Ein Rechtsschutzbedürfnis für die Richterablehnung folgt auch nicht daraus, dass vorliegend noch eine Entscheidung über die Berichtigung des Protokolls zu erfolgen hat. Die Verantwortlichkeit für den Protokollinhalt nach §§ 163, 164 Zivilprozessordnung (ZPO), auf die in § 122 SGG Bezug genommen wird, ist ausschließlich den dort bestimmten Teilnehmern der Sitzung übertragen, also der abgelehnten Richterin und dem zur Protokollierung hinzugezogenen Urkundsbeamten. Damit ist die Berichtigung als unvertretbare Verfahrenshandlung in alleiniger gesetzlicher Kompetenz der mit der Protokollierung befassten Gerichtspersonen gekennzeichnet (Peters in: Münch-Komm/ZPO, 2. Auflage, § 164 Rdnr. 11; Zöller-Stöber, ZPO, 25. Auflage, § 164 Rdnr. 11). Die Entscheidung über den Antrag auf Ablehnung hätte im Streitfall bei begründeter Ablehnung der Richterin also zur Folge, dass die im erstinstanzlichen Verfahren noch anstehende Protokollberichtigung überhaupt nicht mehr möglich wäre. Ist aber bei Begründetheit des Ablehnungsgesuchs eine weitere richterliche Tätigkeit im Verfahren überhaupt ausgeschlossen, so besteht an der Entscheidung über das Ablehnungsgesuch kein Rechtsschutzinteresse (vgl. Landessozialgericht [LSG] Berlin, Beschluss vom 11. April 2005 - L 1 A 7/05- und LSG Berlin-Brandenburg, Beschluss vom 11. April 2006 - L 1 SF 47/06 - unter Bezugnahme auf Bundesfinanzhof [BFH] BFHE 157, 494 und BFH Beschluss vom 18. März 1997, Az: VII B 147/96, BFH/NV 1997, 775).

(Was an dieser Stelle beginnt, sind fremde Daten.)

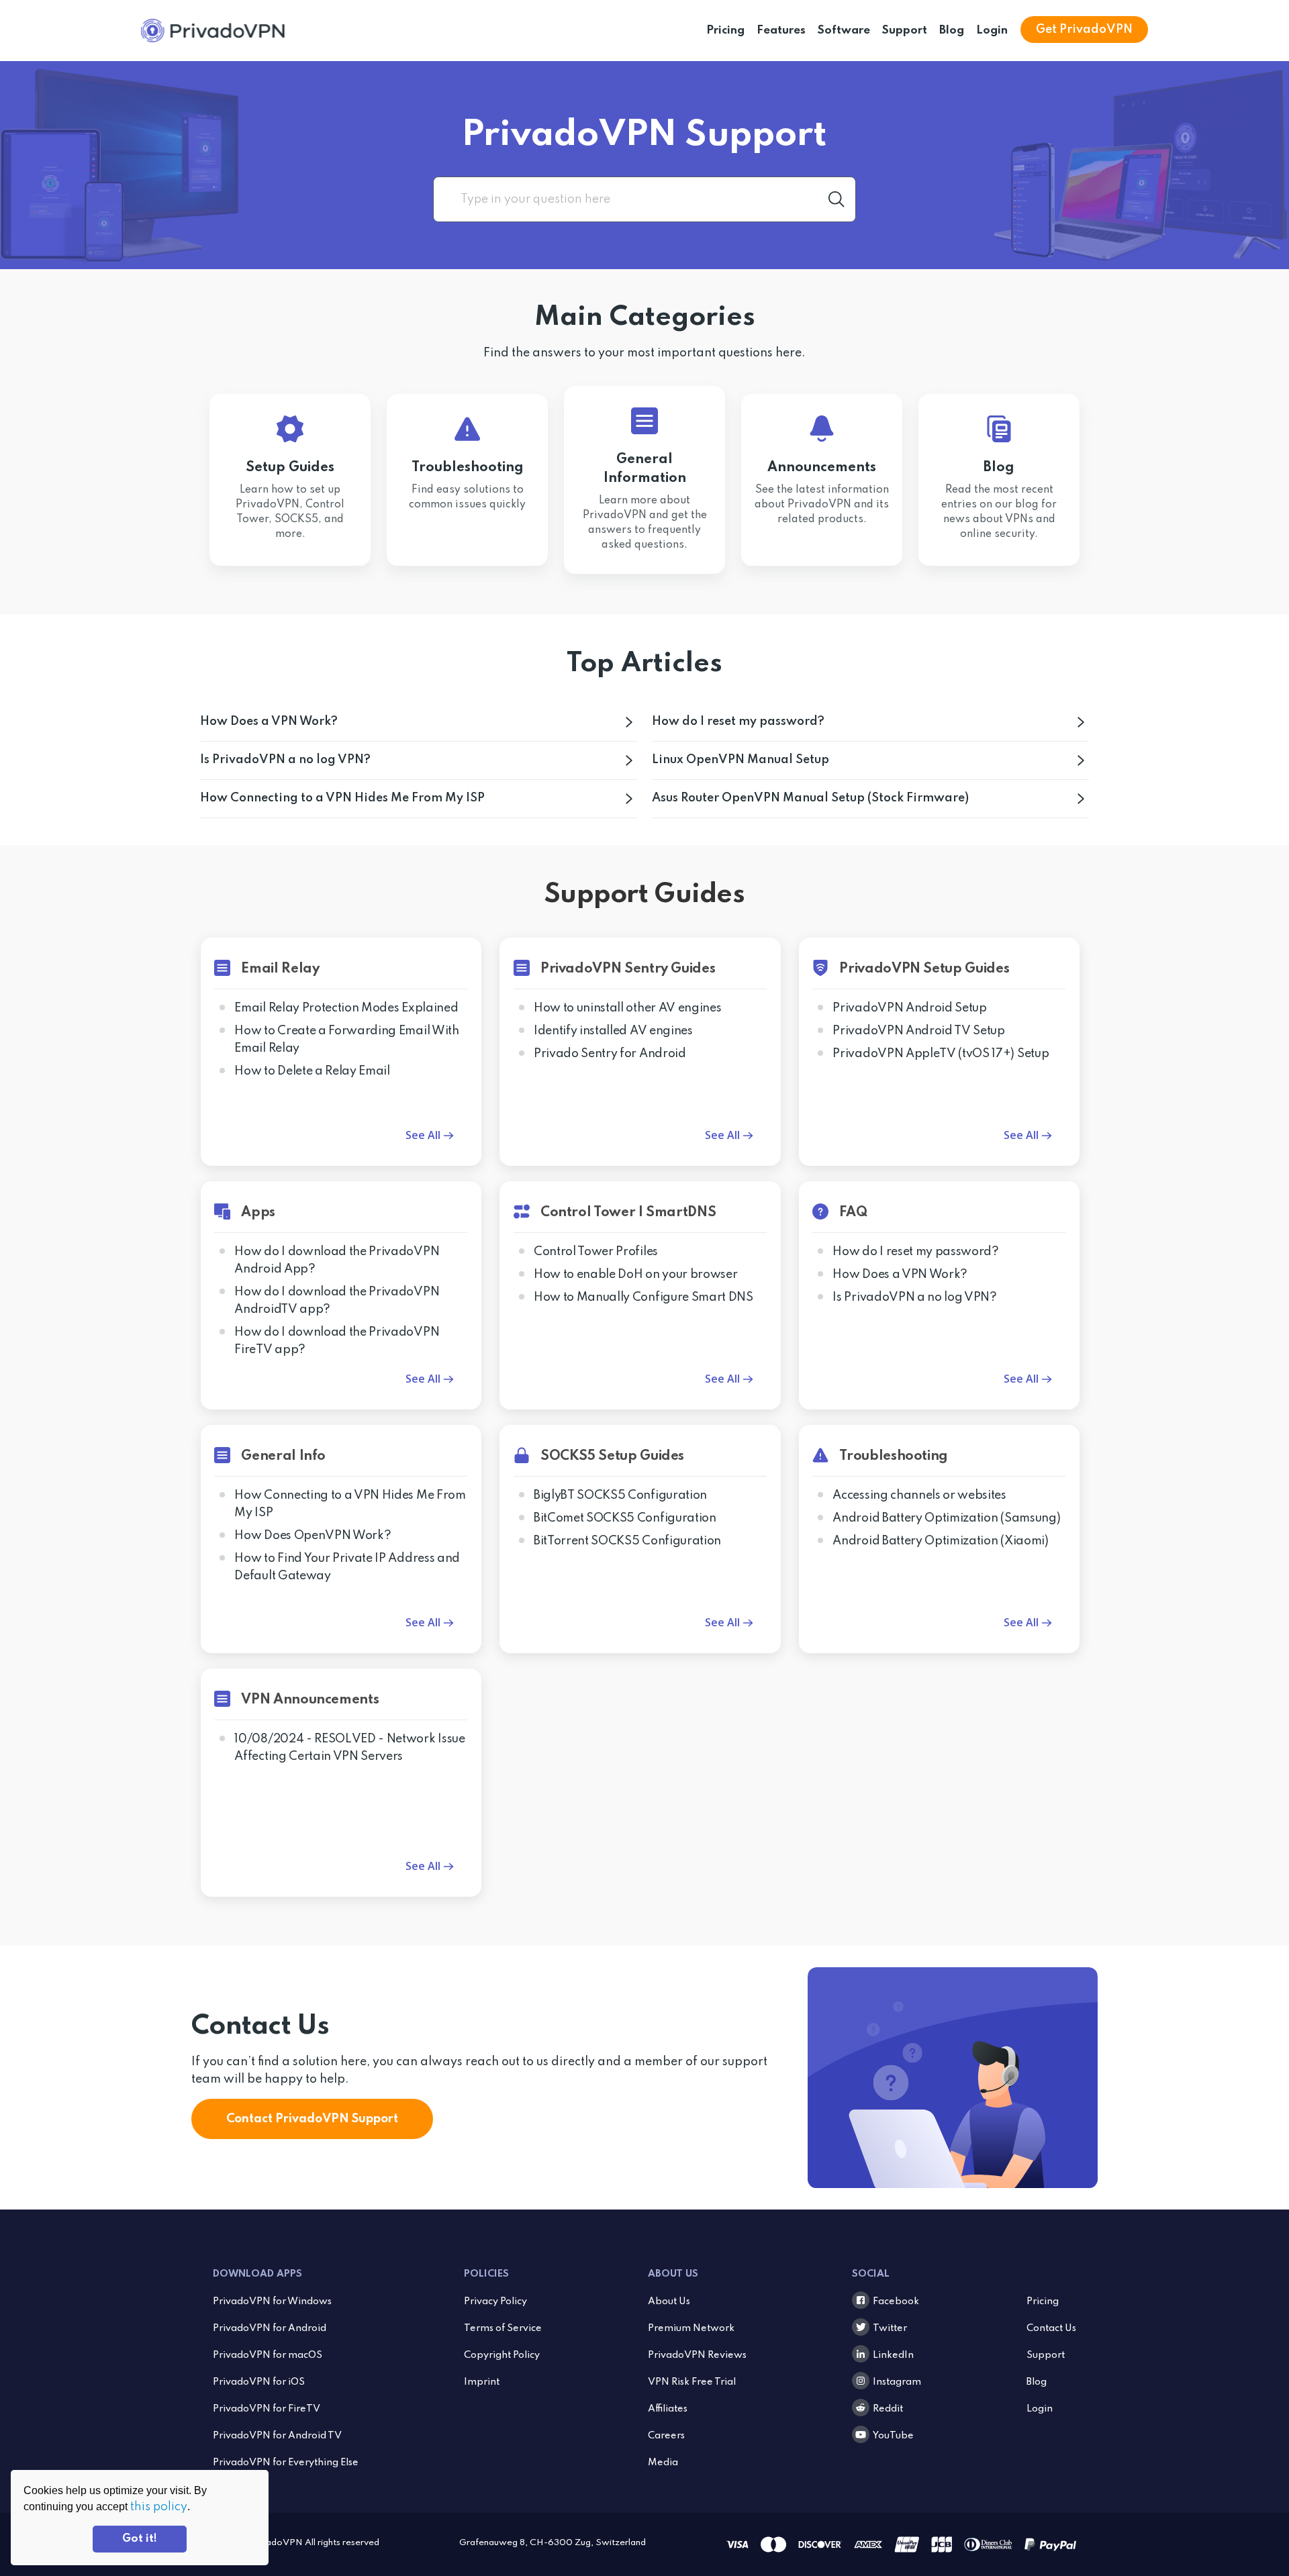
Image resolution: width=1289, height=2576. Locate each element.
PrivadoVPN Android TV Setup (918, 1031)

Entsprechendes gilt wegen des von der abgelehnten Richterin noch zu bearbeitenden Antrages auf Tatbestandsberichtigung. Bei der Entscheidung nach § 139 SGG dürfen ausdrücklich nur die (Berufs-)Richter mitwirken, die beim Urteil mitgewirkt haben (vgl. § 139 Abs. 2 Satz 3 SGG). Für ein Ablehnungsgesuch ist aus den vorstehend dargelegten Gründen in diesem Zusammenhang mithin kein Raum.

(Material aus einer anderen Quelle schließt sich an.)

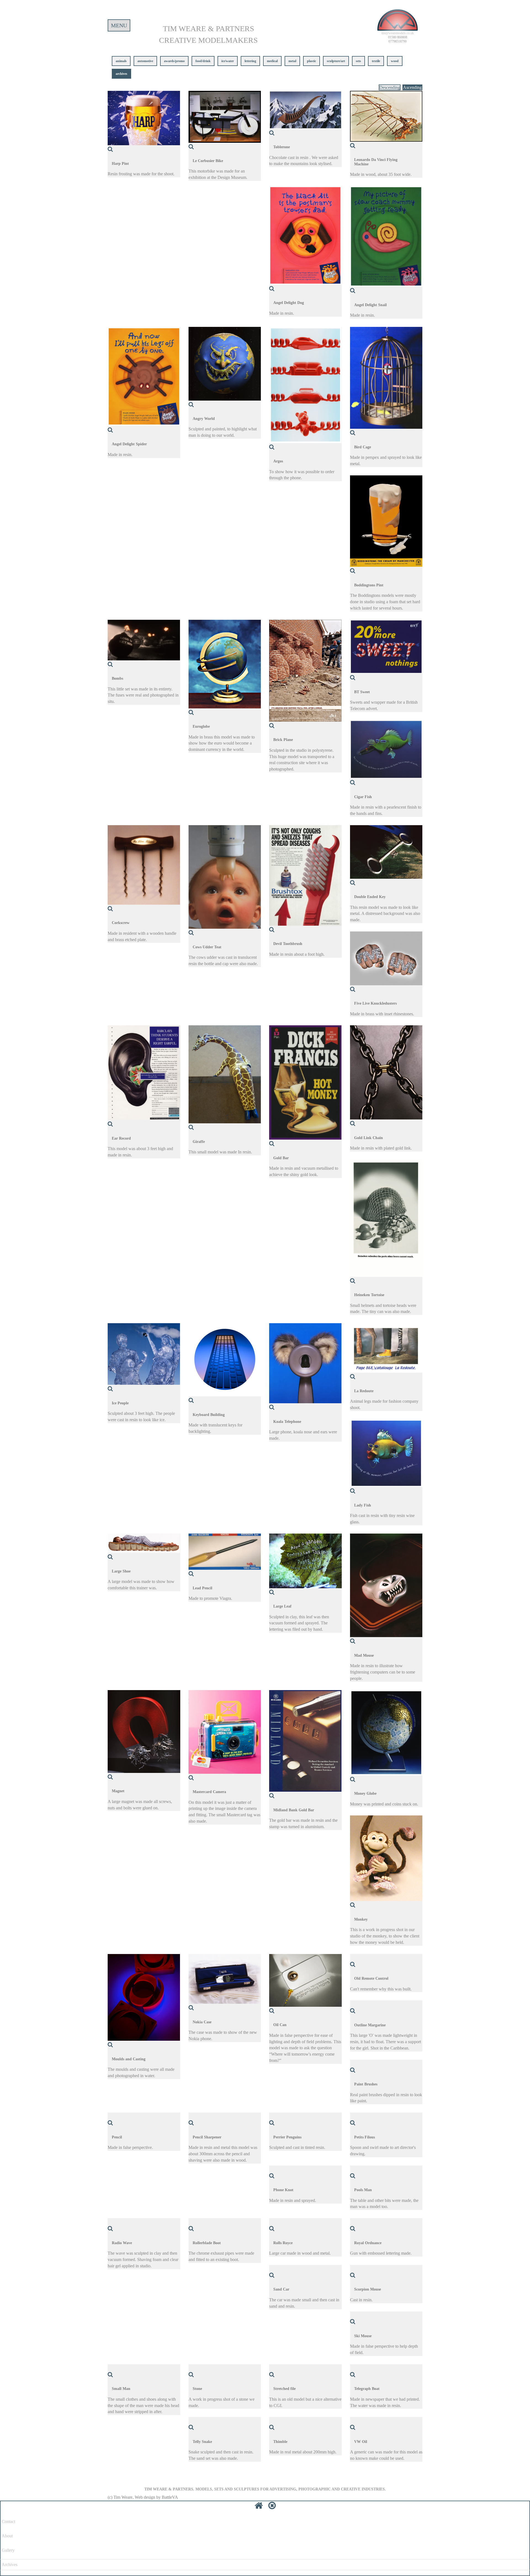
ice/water (227, 61)
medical (272, 61)
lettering (250, 61)
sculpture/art (336, 61)
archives (121, 74)
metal (292, 61)
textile (376, 61)
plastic (311, 61)
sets (358, 61)
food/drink (203, 61)
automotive (145, 61)
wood (395, 61)
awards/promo (174, 61)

Da das Befangenheitsgesuch unzulässig war, brauchte eine Anhörung der Beteiligten zur dienstlichen Äußerung der Richterin, die erklärt hatte, sie halte sich nicht für befangen, vor der Entscheidung des Senats nicht zu erfolgen (Zöller-Vollkommer, aaO, § 46 Rdnr. 3).
Dieser Beschluss ist nicht mit der Beschwerde an das Bundessozialgericht anfechtbar (§ 177 SGG).